» WRITTEN INSTRUCTION
Copy the lines exactly as they appear, starting at the line containing "Task: Click the Staging icon" and ending at the last line.

» MATERIAL PROVIDED
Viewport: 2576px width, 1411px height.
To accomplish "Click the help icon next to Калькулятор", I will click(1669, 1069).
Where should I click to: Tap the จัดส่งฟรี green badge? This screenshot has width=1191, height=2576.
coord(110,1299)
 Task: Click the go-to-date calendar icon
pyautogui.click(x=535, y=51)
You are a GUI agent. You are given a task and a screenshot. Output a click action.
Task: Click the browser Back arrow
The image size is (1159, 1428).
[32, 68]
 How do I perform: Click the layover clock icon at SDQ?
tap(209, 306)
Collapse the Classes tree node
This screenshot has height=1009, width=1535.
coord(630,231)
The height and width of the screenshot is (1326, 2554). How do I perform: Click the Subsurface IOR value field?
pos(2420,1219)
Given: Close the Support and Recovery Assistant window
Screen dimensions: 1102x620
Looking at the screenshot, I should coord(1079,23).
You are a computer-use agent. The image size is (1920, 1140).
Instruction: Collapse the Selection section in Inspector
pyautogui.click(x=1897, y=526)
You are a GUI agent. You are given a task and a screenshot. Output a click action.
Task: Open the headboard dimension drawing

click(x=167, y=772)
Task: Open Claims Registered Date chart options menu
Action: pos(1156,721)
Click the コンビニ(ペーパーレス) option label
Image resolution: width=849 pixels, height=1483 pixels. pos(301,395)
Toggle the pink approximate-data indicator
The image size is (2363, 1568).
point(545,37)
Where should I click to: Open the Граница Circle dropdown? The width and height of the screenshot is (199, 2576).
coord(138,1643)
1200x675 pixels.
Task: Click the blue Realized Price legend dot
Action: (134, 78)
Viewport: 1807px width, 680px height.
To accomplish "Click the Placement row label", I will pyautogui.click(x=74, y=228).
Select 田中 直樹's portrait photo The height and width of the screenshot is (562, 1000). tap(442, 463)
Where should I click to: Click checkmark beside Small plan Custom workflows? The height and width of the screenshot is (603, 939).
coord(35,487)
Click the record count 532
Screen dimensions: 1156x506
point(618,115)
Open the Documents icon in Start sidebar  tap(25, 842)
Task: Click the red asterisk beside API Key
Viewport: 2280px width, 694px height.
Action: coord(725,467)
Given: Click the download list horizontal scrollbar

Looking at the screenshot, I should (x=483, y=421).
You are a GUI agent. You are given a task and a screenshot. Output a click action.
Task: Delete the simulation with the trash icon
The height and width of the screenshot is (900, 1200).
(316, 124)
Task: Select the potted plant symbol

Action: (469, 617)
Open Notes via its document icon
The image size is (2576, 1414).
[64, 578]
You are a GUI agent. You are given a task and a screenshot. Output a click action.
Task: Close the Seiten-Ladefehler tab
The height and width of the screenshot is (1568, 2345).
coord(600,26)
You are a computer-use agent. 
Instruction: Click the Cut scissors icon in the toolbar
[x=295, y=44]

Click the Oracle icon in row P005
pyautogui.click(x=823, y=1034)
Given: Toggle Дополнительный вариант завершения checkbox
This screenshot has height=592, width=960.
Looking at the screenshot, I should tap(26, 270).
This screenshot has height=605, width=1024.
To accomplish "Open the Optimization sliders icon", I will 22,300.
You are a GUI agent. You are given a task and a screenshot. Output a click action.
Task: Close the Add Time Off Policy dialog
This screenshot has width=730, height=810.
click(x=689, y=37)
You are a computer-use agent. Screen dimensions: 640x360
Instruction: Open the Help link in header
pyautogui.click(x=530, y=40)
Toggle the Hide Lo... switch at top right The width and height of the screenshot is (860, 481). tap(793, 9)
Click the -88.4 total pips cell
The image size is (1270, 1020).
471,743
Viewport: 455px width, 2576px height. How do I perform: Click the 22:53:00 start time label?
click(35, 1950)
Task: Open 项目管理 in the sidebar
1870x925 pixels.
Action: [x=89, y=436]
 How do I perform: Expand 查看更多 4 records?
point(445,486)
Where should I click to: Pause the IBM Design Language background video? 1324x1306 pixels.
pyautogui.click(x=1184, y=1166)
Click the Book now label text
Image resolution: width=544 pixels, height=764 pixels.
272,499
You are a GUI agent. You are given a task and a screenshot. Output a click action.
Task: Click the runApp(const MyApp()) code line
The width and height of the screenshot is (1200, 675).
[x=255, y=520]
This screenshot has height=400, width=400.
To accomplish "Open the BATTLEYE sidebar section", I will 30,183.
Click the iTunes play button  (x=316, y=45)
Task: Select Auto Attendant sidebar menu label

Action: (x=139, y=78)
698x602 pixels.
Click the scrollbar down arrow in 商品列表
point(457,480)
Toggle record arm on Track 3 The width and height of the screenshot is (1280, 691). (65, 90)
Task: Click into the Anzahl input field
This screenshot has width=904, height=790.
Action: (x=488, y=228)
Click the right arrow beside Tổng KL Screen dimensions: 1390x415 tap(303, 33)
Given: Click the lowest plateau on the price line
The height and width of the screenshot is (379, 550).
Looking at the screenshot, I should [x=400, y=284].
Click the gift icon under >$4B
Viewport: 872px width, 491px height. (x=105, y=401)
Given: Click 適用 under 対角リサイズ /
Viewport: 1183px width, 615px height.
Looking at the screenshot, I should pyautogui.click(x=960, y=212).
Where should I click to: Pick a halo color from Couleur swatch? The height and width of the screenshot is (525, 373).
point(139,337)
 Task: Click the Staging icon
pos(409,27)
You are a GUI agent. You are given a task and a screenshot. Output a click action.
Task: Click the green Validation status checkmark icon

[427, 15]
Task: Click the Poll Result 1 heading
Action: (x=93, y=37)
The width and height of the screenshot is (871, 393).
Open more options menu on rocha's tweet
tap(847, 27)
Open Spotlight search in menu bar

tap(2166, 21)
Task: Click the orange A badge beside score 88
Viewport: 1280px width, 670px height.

» SOLVED PROBLEM
 Task: Click the Staging icon
pos(409,27)
You are a GUI agent. You are given a task and a screenshot. Output a click action.
Task: Click the green Validation status checkmark icon

[427, 15]
Task: Click the Poll Result 1 heading
Action: (x=93, y=37)
The width and height of the screenshot is (871, 393).
Open more options menu on rocha's tweet
tap(847, 27)
Open Spotlight search in menu bar

tap(2166, 21)
Task: Click the orange A badge beside score 88
Viewport: 1280px width, 670px height.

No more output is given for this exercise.